Show HN: I made cc-filter after Claude kept bypassing its own rules (github.com)

A developer built cc-filter after noticing Claude Code could bypass its own CLAUDE.md permissions and read sensitive files like .env. cc-filter is a lightweight, Go-based command-line filter that enforces an out-of-band access control layer by intercepting stdin/stdout before content reaches the model.
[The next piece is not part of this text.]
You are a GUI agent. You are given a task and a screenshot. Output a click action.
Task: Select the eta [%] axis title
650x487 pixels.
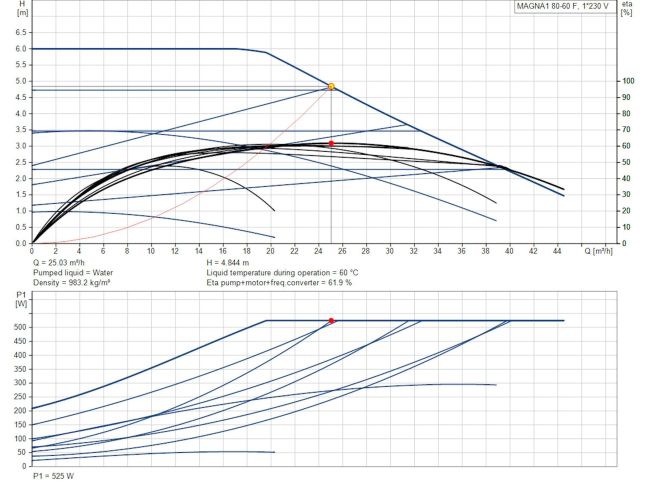(x=627, y=9)
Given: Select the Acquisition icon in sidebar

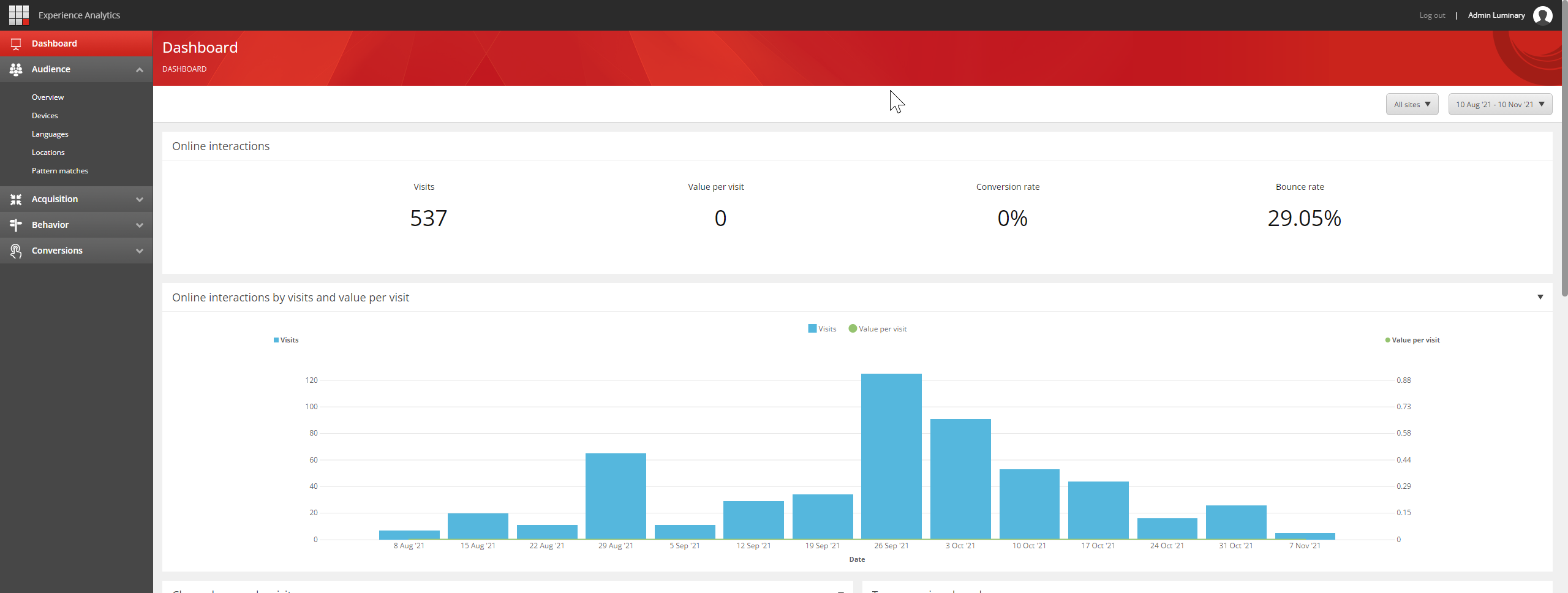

It plugs into Claude Code’s PreToolUse and UserPromptSubmit hooks (and any agent that supports command-line or pipe-based preprocessing), blocks reads of sensitive file extensions (.env, .key, .pem, .p12/.pfx), filters dangerous shell commands, and strips or masks secrets (API keys, tokens, JWTs, DB URLs, OpenAI sk-... keys) using regex-driven patterns and multiple replacement strategies. Technically, cc-filter is fast, uses only the Go standard library, auto-detects JSON hook payloads, logs invocations to ~/.cc-filter/filter.log, and supports layered configuration (built-in defaults + global + project) where pattern lists are merged and rules can be extended or overridden. Because it runs external to the model, it provides defense-in-depth against rule-evasion attacks that exploit alternative paths or command formats. That makes it a practical tool for teams deploying coding agents: easy to install or build from source, integrable across agent ecosystems, and customizable to reduce secret-exfiltration risk—though it requires careful tuning to avoid false positives and full pipeline coverage.